== What needs to be done ==
Please return only the lines from the one holding "This screenshot has width=466, height=372." through the one holding "Open the orange", exactly as they appear in the records below, both ends included.
#####
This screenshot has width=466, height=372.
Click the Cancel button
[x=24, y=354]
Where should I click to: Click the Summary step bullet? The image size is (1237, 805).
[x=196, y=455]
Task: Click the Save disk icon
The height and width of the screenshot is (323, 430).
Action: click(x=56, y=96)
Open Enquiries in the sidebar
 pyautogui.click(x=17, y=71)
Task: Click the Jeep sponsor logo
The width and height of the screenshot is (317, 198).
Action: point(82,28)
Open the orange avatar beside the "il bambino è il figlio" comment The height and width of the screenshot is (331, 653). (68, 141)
#####
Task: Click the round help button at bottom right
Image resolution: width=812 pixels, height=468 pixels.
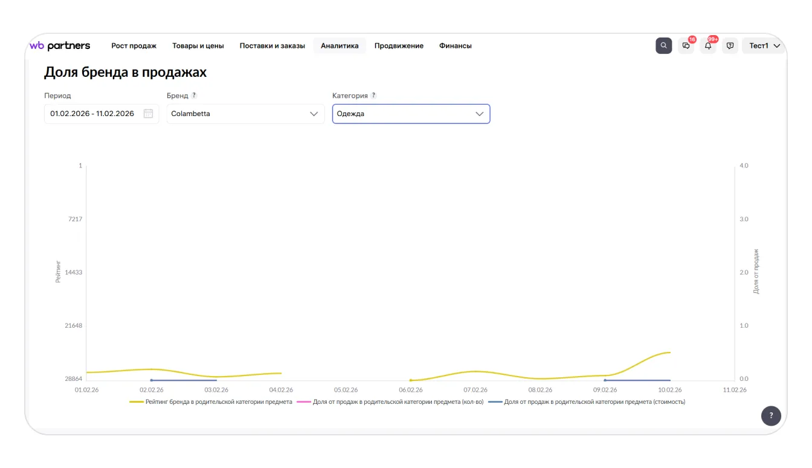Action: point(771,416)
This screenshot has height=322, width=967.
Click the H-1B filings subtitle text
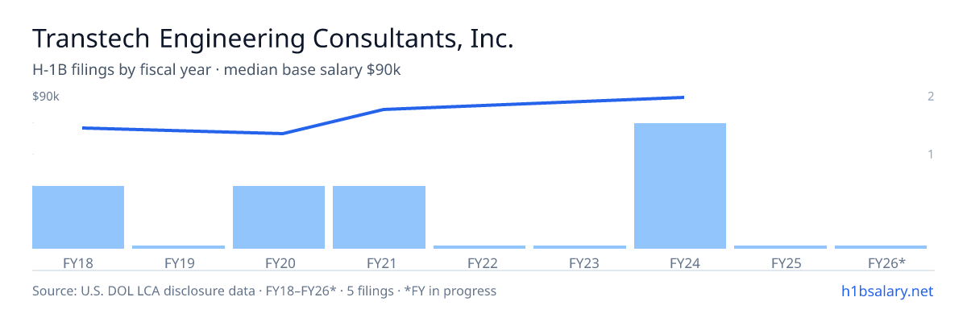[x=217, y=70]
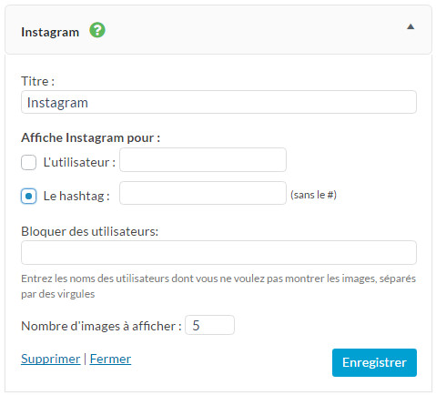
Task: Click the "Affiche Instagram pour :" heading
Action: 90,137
#####
== Exercise response ==
This screenshot has width=466, height=372.
Click the Cancel button
[x=24, y=354]
Where should I click to: Click the Summary step bullet? The image size is (1237, 805).
[x=196, y=455]
Task: Click the Save disk icon
The height and width of the screenshot is (323, 430).
Action: click(x=56, y=96)
Open Enquiries in the sidebar
 pyautogui.click(x=17, y=71)
Task: Click the Jeep sponsor logo
The width and height of the screenshot is (317, 198).
Action: point(82,28)
Open the orange avatar beside the "il bambino è il figlio" comment The height and width of the screenshot is (331, 653). (68, 141)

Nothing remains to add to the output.